Predictive analytics in healthcare is changing the way the data have been perceived so far in the medical industry. Predictive analytics in healthcare has gained a heavy momentum in the recent years, with large volume of data inflow in the medical space. Although the predictive analytics adoption rate in the other sectors such as retail, banking, etc. is yet higher to that of healthcare, there is a lot more to explore and gain over the coming period.
Beyond the various reasons, driving the demand for predictive analytics in healthcare, such as increasing readmission rate, patient satisfaction, optimized care, etc., the fiscal concerns due to rising healthcare expenses influenced the deployment of predictive analytics in healthcare the most. The increasing healthcare expenditure is a major concern at a global level affecting the overall GDP, and both the government and private entities are taking measures to curtail these rising costs. In this scenario, the healthcare sector is significantly embracing predictive analytics to improve the functioning of the entire industry by minimizing costs, reducing readmissions, improving care facility, etc.
Digital health industry, which attained a revenue of USD 51.3 billion in 2015, and is slated to register a double-digit growth over the coming years, is also providing a major push for the adoption of predictive analytics in healthcare. The payers and providers have digitized the records of the patients and this data is being leveraged by the predictive modelling/mining to derive actionable insights to enable better patient outcomes.
Predictive analytics in healthcare is also becoming critical, owing to the increasing readmission rate and regulations and measures to prevent the same. For instance, the federal Healthcare reform addresses the well-being of a patient after being discharged as a key element of its process, and ensures the patient care in a way that he/she is not readmitted to the hospital within 30 days of the discharge. In addition to this, the U.S. centers for Medicare and Medicaid services are needed to reduce the payment to the hospitals with higher frequency of readmissions.
Electronic health record or EHR deployment has witnessed a rapid surge over the past few years, with the heavy adoption by the payers and providers. According to Global Market Insights, Inc., EHR market is anticipated to surpass a revenue of USD 116 billion by 2024. As per the US HITECH Act, USD 20 billion was raised to support the installation of EHRs. The huge data base from these electronic records are analyzed via predictive modelling to achieve an accurate and optimized operational, financial, and clinical data management.

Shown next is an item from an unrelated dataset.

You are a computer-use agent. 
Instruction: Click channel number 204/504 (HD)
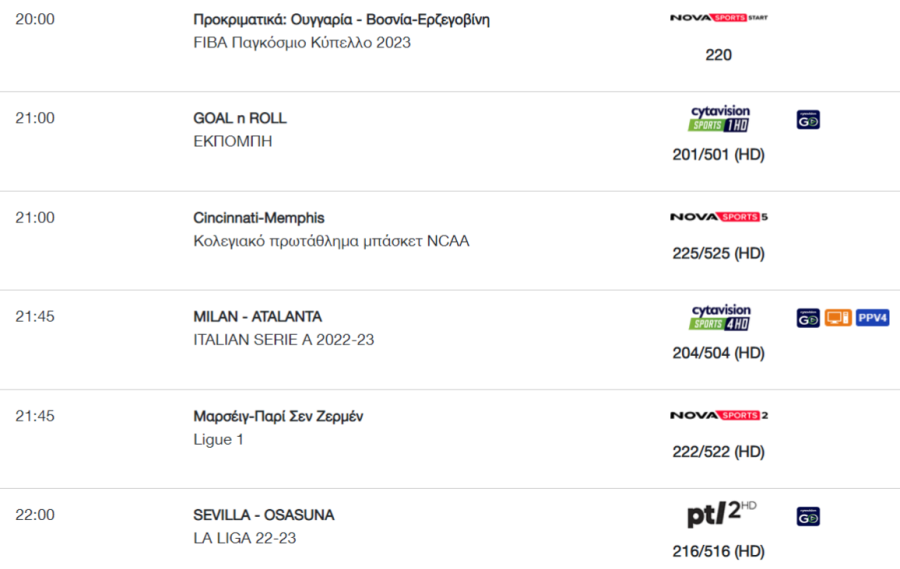tap(719, 353)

The evolving customer-centric approach is further proving to be a key factor influencing the adoption of predictive analytics in healthcare. Predictive analytics technology helps the organizations to obtain accurate answers to the critical questions pertaining to the patients. Example- the number of days a patient may need to be kept under treatment, which will also provide answers to the costing and medicines required by the patient. It also effectively manages the supply chain, which is one of the major expense incurring concerns addressed by the providers. Moreover, the personalized or precision medicine market will also witness a radical change, with the adoption of predictive analytics in healthcare.
US is estimated to be the leading region witnessing the deployment of predictive analytics in healthcare, with huge adoption of EHR and GPS enabled systems in the medical space. As per the estimates, more than 75% of the healthcare providers in North America use EHR system. Moreover, the presence of leading service providers such as IBM, SAS, Oracle across this region will also support healthcare predictive analytics in US.

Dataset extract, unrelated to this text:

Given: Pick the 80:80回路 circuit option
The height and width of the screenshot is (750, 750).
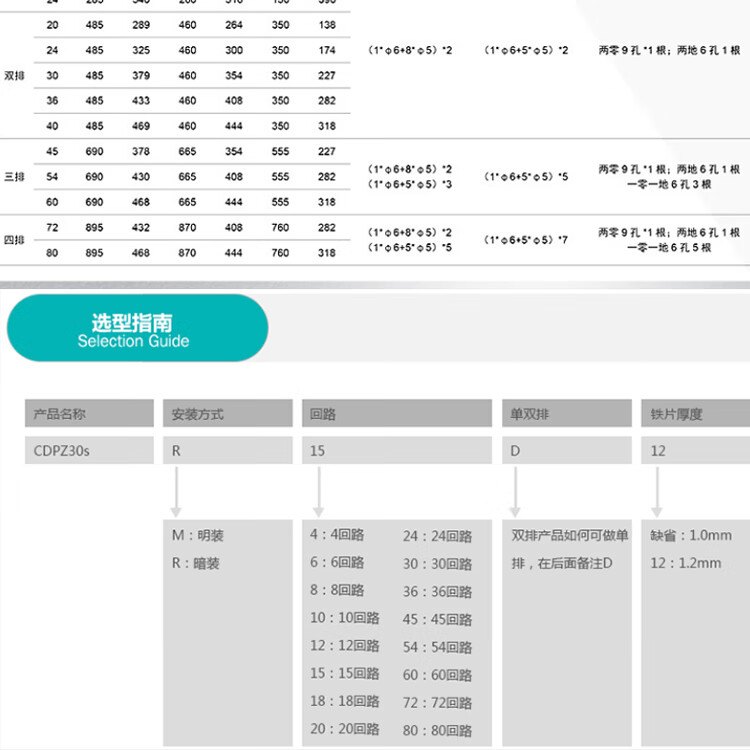Looking at the screenshot, I should [x=437, y=730].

Eric Siegel, the Executive Director of Predictive Analytics World, summarized the applications of predictive analytics in the healthcare industry in three broad areas: Clinical, which further covers outcome prediction, diagnosis, and treatment decision-making; marketing; and insurance coverage. Eric also cited how predictive analytics is revolutionizing the businesses worldwide. In his upcoming events- Predictive Analytics World for Business San Francisco and Predictive Analytics World for Business Chicago, scheduled for May 14- May 18, 2017 and June 19 – June 22, 2017 respectively, Siegel will throw a light on how predictive analytics is influencing the business approach of the leading players such as Google, LinkedIn, Cisco, Verizon, Lenovo, SAP, etc.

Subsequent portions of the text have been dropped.